REQUIRED WORK:
From the items below, copy out each line that contains the string "Instruction".

# START OF ENTRIES

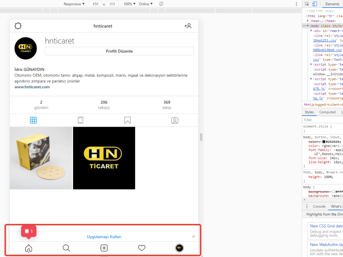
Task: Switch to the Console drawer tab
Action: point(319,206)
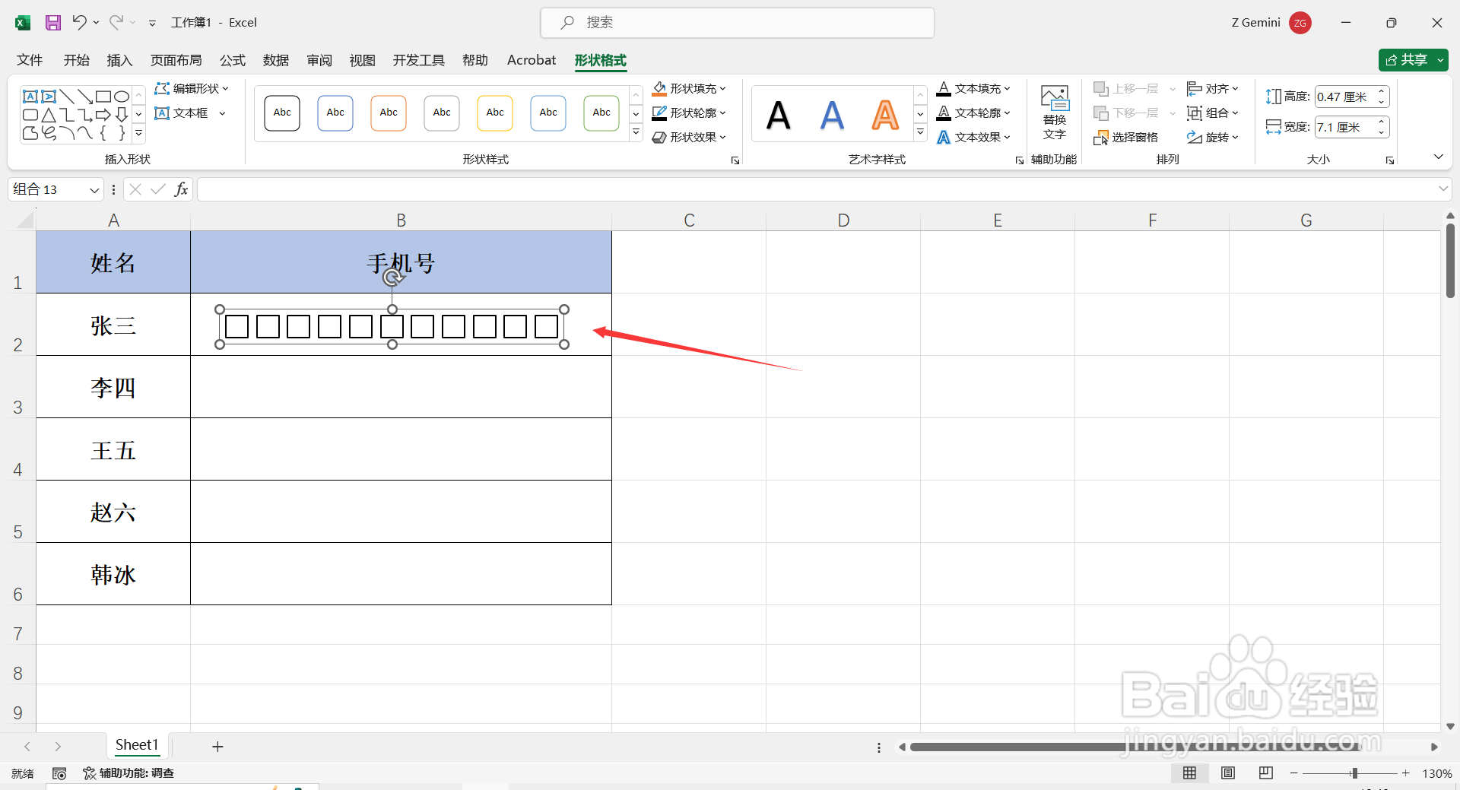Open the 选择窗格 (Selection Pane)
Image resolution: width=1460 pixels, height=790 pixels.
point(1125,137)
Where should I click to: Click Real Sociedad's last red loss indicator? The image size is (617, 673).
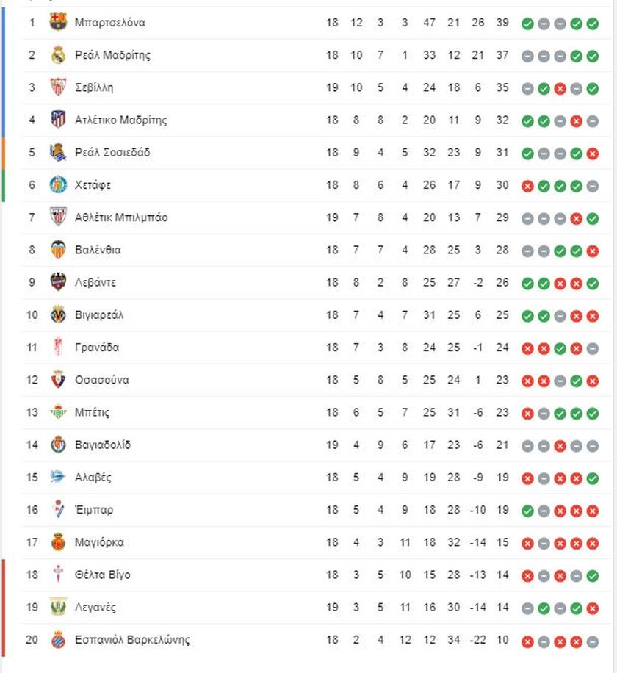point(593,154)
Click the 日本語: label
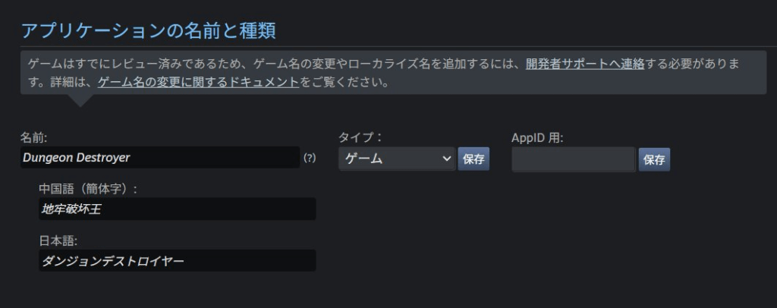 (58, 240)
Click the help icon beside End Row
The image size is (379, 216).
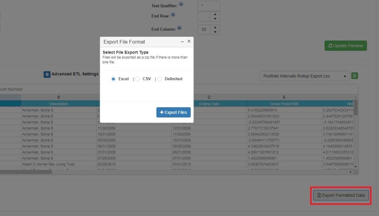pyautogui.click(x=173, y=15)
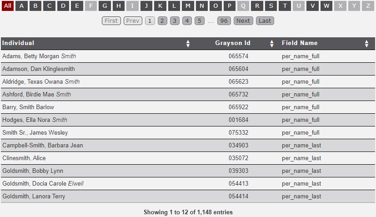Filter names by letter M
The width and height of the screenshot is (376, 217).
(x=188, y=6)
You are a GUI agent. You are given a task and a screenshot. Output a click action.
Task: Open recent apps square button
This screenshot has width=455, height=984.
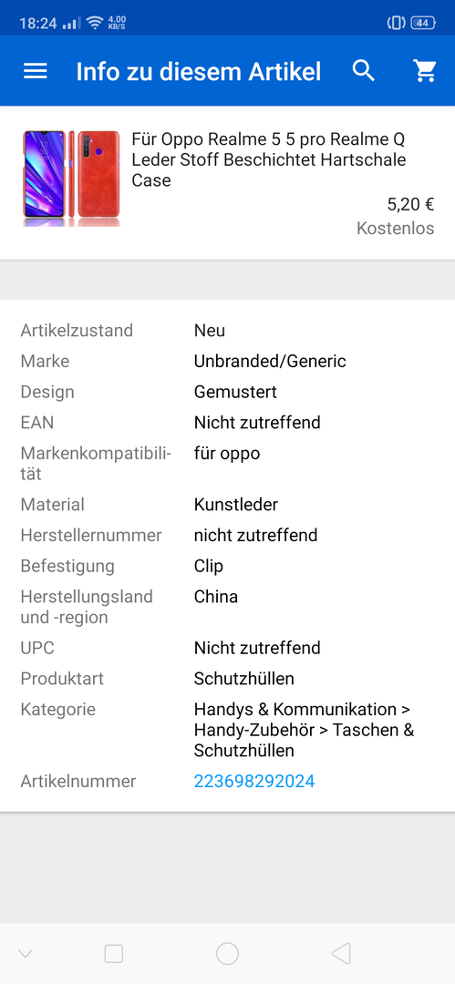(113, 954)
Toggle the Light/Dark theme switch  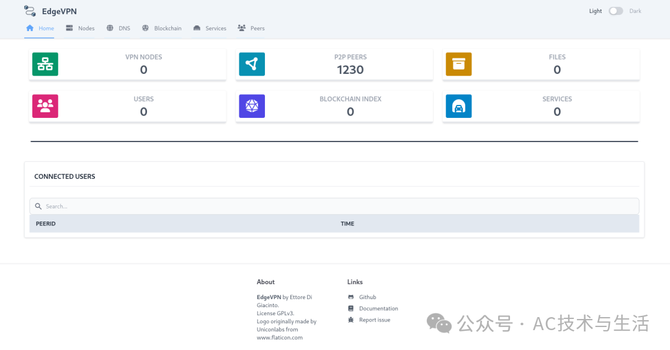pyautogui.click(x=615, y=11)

# END OF ENTRIES
# START OF ENTRIES

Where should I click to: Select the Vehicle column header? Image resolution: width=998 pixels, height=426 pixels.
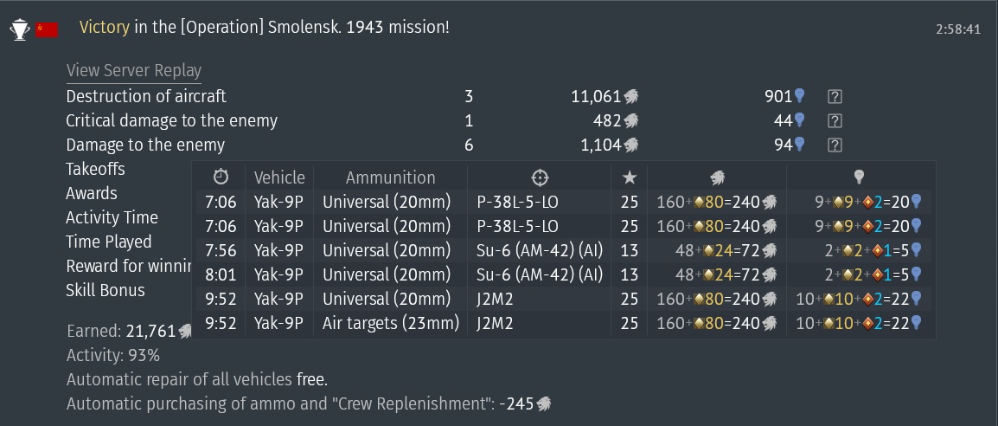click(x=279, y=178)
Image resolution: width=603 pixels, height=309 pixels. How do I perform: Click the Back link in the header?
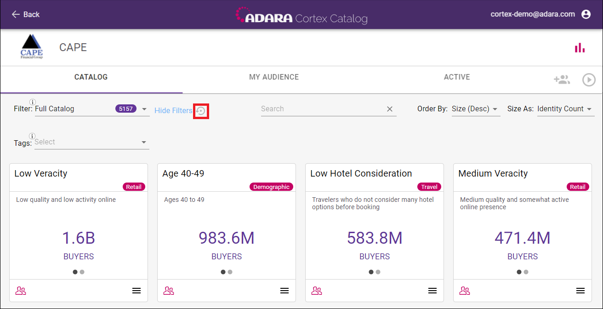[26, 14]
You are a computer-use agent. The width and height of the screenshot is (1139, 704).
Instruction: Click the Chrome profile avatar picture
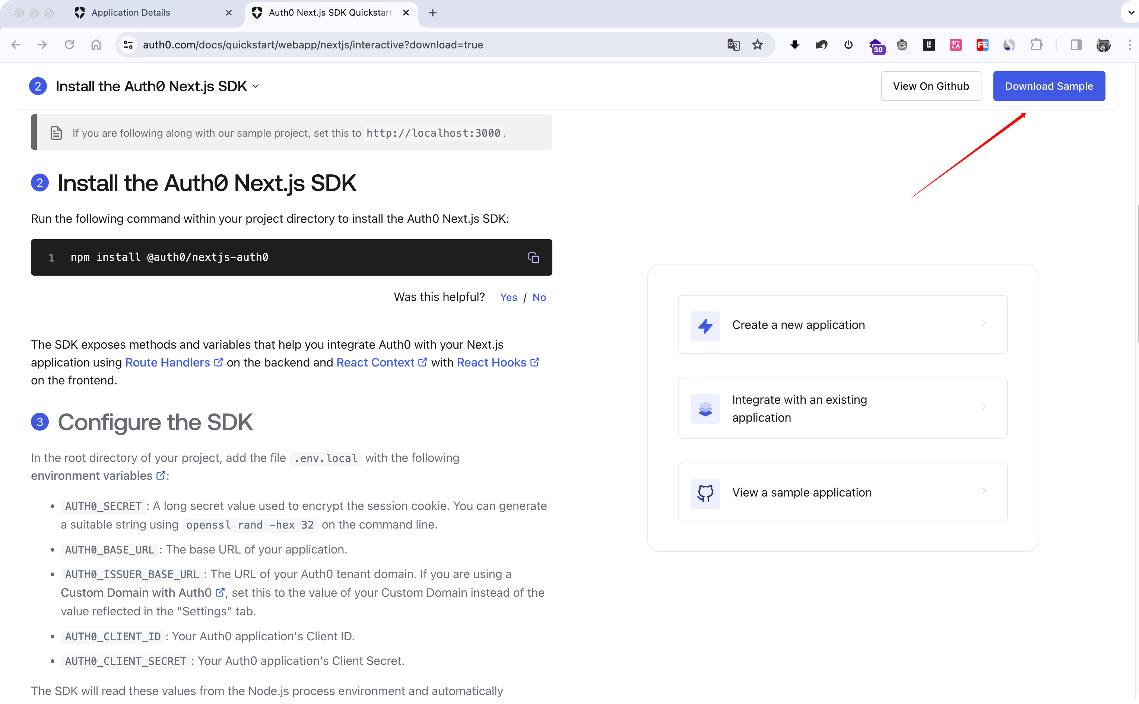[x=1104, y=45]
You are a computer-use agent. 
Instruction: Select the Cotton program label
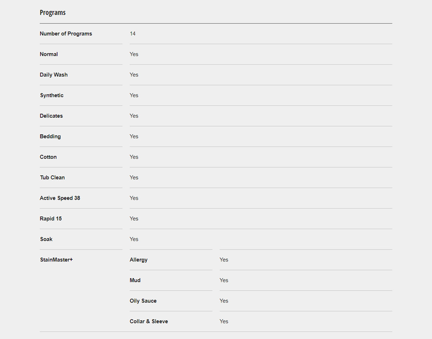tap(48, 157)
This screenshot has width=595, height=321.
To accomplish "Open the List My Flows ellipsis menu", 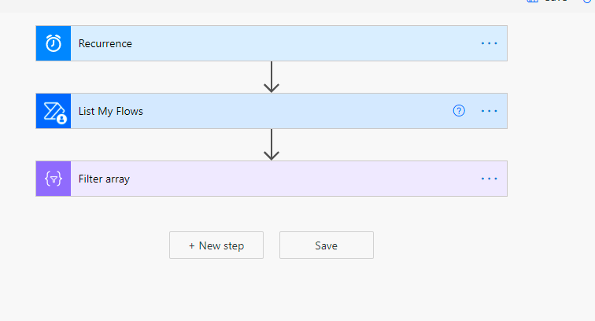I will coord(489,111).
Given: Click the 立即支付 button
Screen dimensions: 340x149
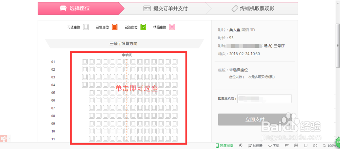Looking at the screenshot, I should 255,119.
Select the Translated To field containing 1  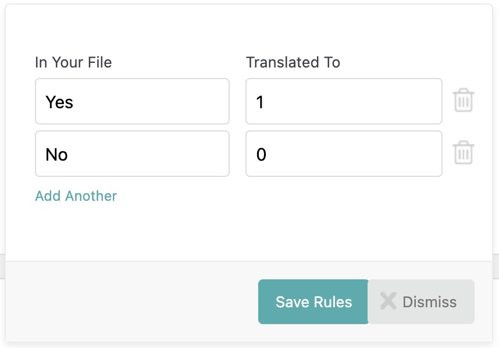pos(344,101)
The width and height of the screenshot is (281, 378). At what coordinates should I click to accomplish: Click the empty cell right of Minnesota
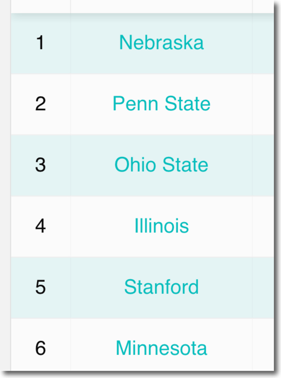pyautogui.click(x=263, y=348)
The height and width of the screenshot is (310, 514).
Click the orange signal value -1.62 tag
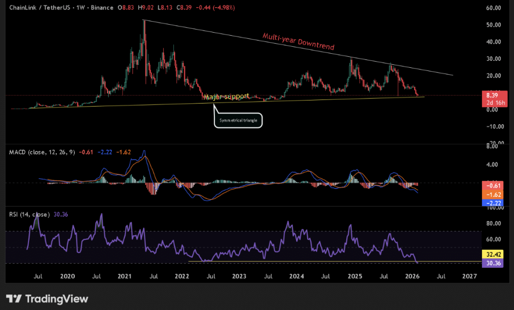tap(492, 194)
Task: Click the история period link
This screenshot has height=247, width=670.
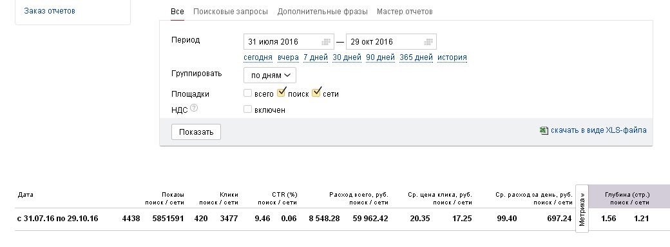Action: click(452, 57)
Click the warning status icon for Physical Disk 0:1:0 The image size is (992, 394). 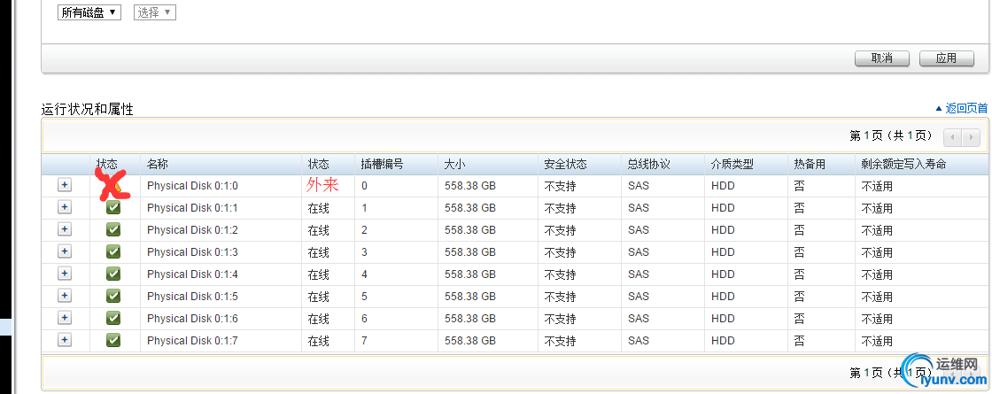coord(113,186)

# END OF ENTRIES

REPLY TO THE TASK:
Instruction: Click the Chrome profile avatar picture
Instruction: Select the Cotton program label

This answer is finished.